My training data consists of 3 variables X1
, X2
, X3
such that
Y = (X1 * X2 / 1e6) * X3
Example of data
X1 | X2 | X3 | Y |
---|---|---|---|
310 | 768 | 952 | 0.2267 |
157 | 889 | 860 | 0.1200 |
157 | 787 | 610 | 0.0754 |
97 | 385 | 118 | 0.044 |
using data size of 80000 rows trained over 500 epochs with early stopping.
I structured the network like so
model = Sequential()
model.add(Dense(32, input_dim=3, activation='relu'))
model.add(Dense(16, input_dim=3, activation='relu'))
model.add(Dense(8, input_dim=3, activation='relu'))

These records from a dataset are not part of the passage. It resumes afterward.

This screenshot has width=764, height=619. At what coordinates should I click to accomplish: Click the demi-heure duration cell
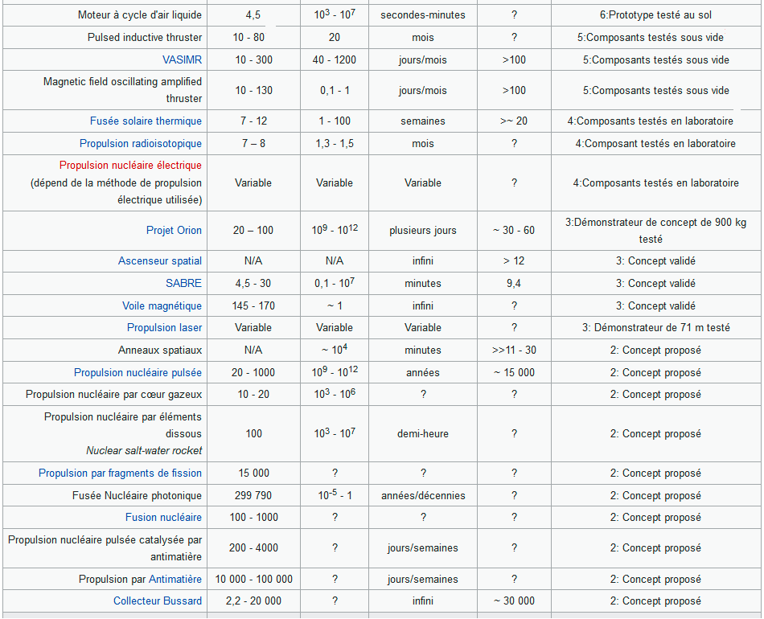[422, 434]
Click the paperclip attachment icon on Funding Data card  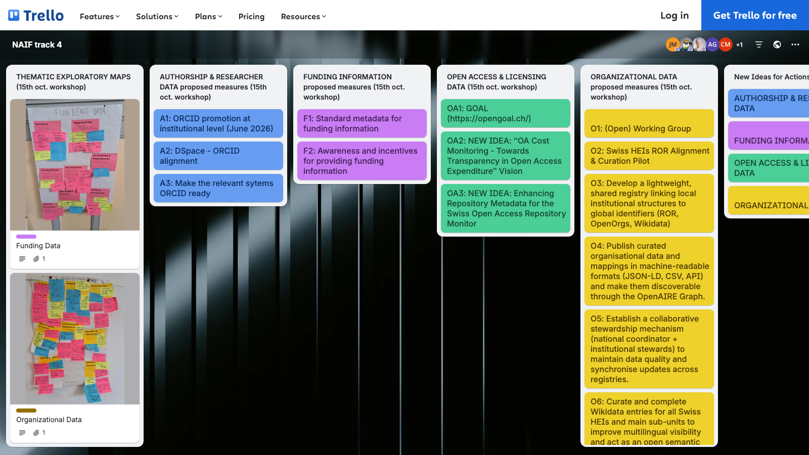tap(36, 258)
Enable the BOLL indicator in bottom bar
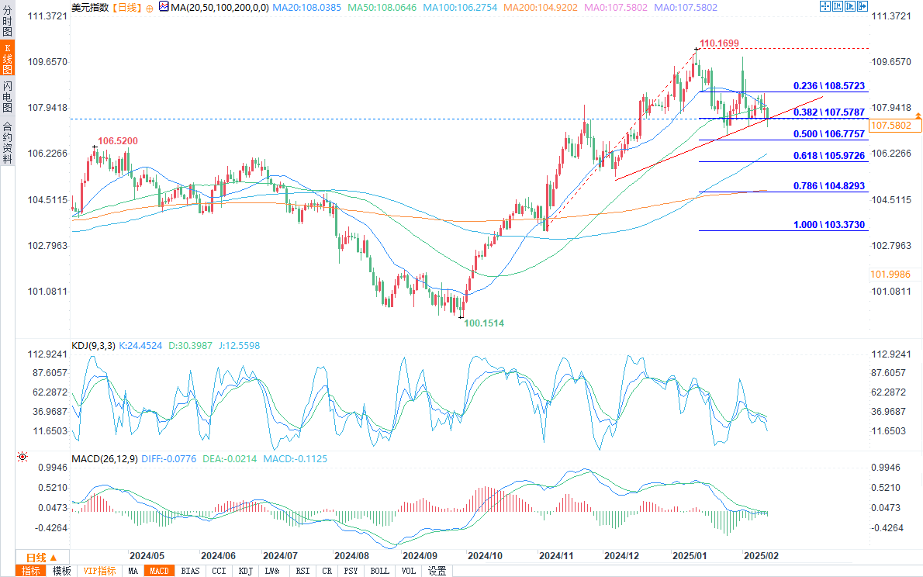 tap(379, 571)
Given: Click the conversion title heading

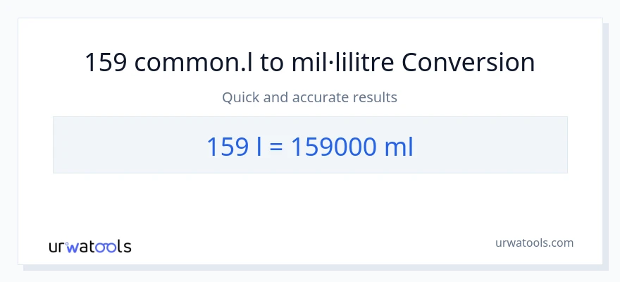Looking at the screenshot, I should pyautogui.click(x=310, y=63).
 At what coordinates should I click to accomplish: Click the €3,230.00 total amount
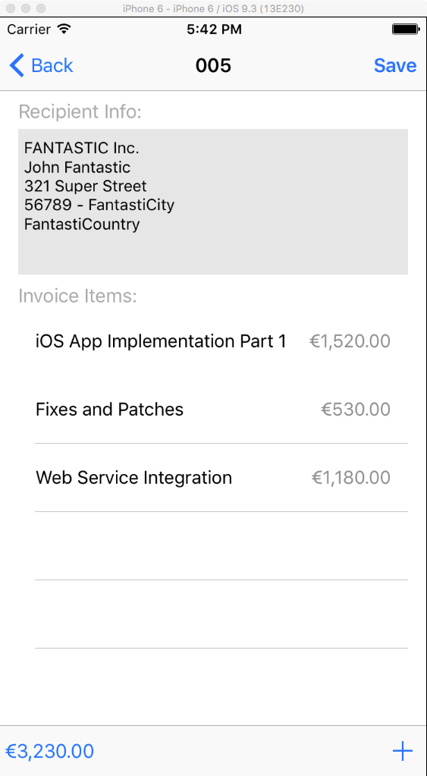[x=49, y=751]
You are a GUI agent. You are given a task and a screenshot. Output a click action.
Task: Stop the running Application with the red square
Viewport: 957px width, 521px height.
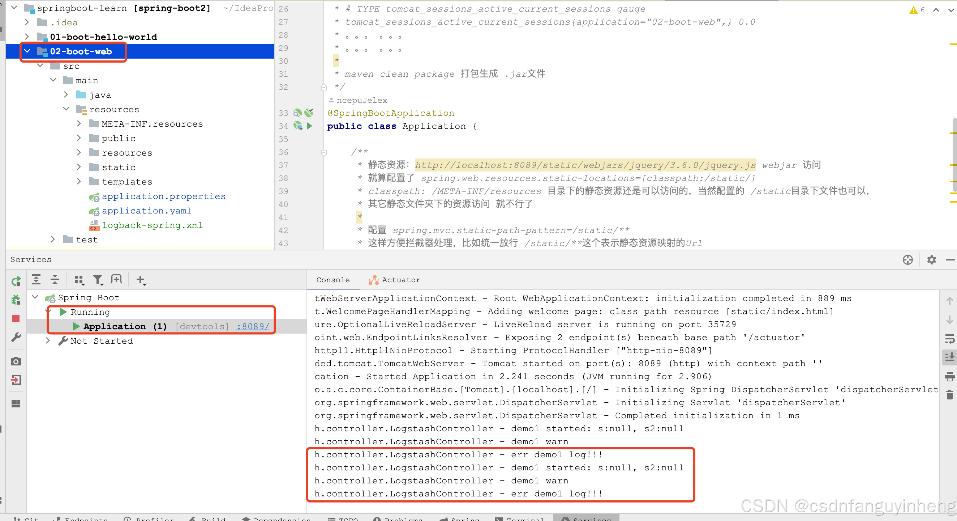tap(16, 318)
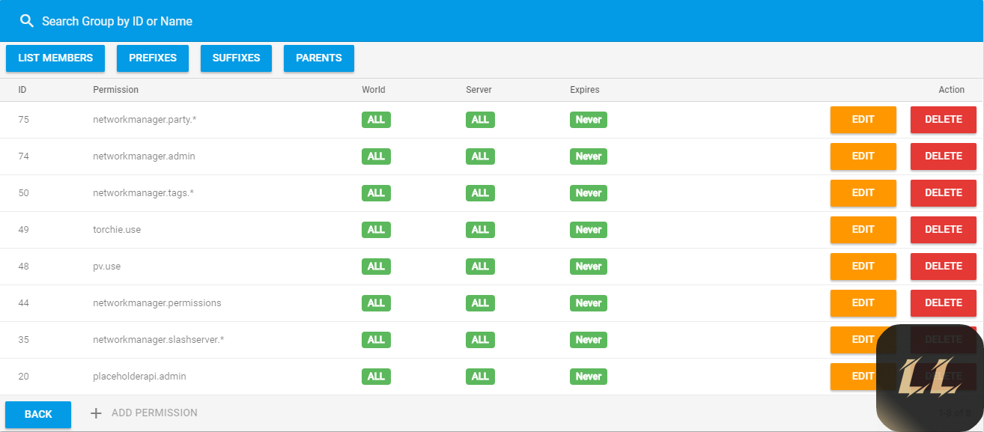
Task: Edit the networkmanager.permissions entry
Action: pyautogui.click(x=863, y=303)
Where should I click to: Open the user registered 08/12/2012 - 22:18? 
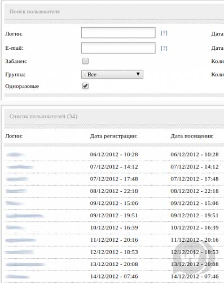tap(16, 191)
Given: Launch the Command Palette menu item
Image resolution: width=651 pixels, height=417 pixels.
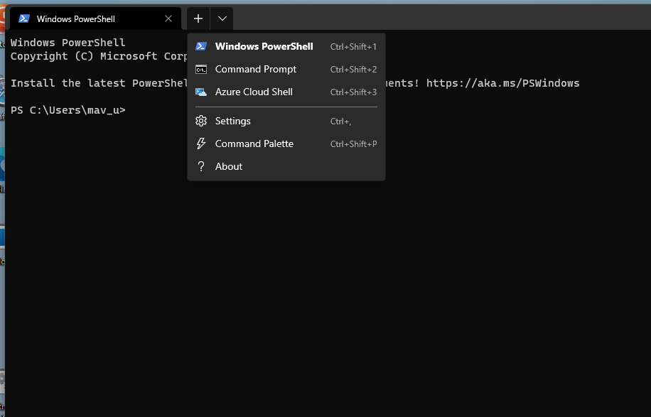Looking at the screenshot, I should pyautogui.click(x=254, y=143).
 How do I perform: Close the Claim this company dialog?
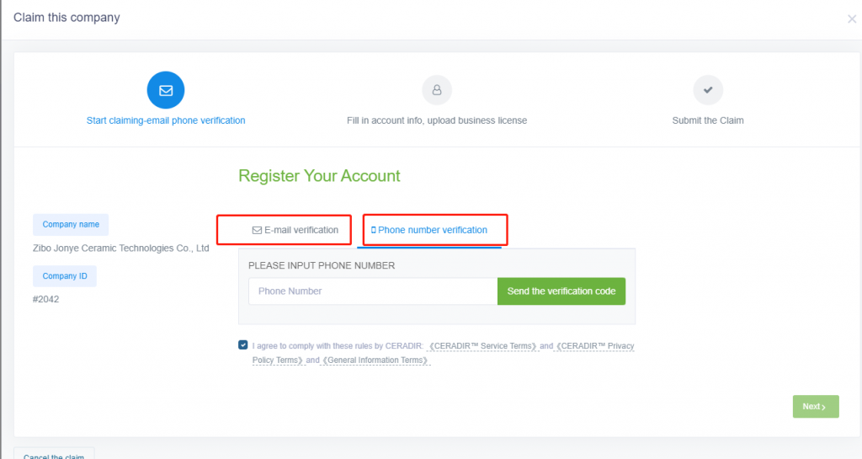(x=852, y=19)
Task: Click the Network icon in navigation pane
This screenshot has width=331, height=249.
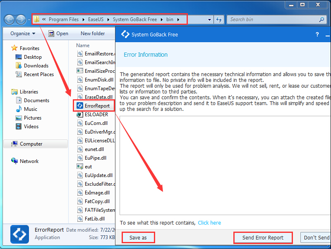Action: point(14,161)
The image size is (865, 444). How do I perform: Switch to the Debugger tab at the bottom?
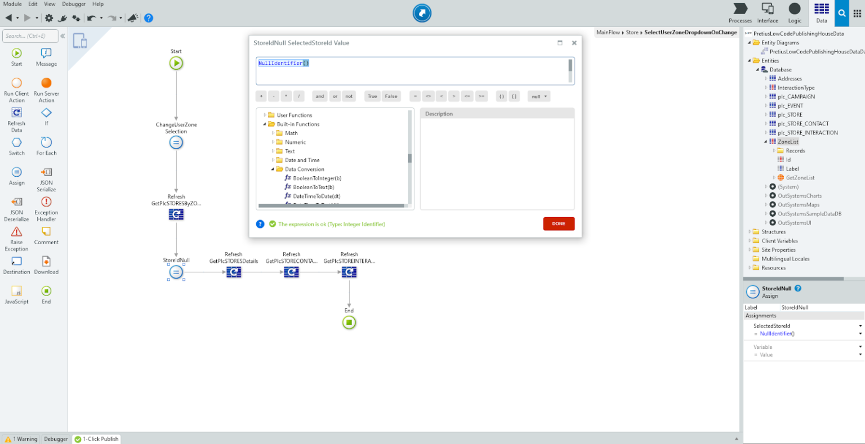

model.add(Dense(1, activation='linear'))
model.compile(loss='mean_squared_error',optimizer='adam')
However, after training the output network were unable to predict even seen training examples.
Training loss stalled at about 0.0145
model.predict([
[310, 768, 952],
[157,787,610],
[1,1,1],
[5,5,5]
])
output:
array([[0.07321107],
[0.07321107],
[0.07321107],
[0.07321107]], dtype=float32)
Which is wrong. Wondering what should I do to correct this?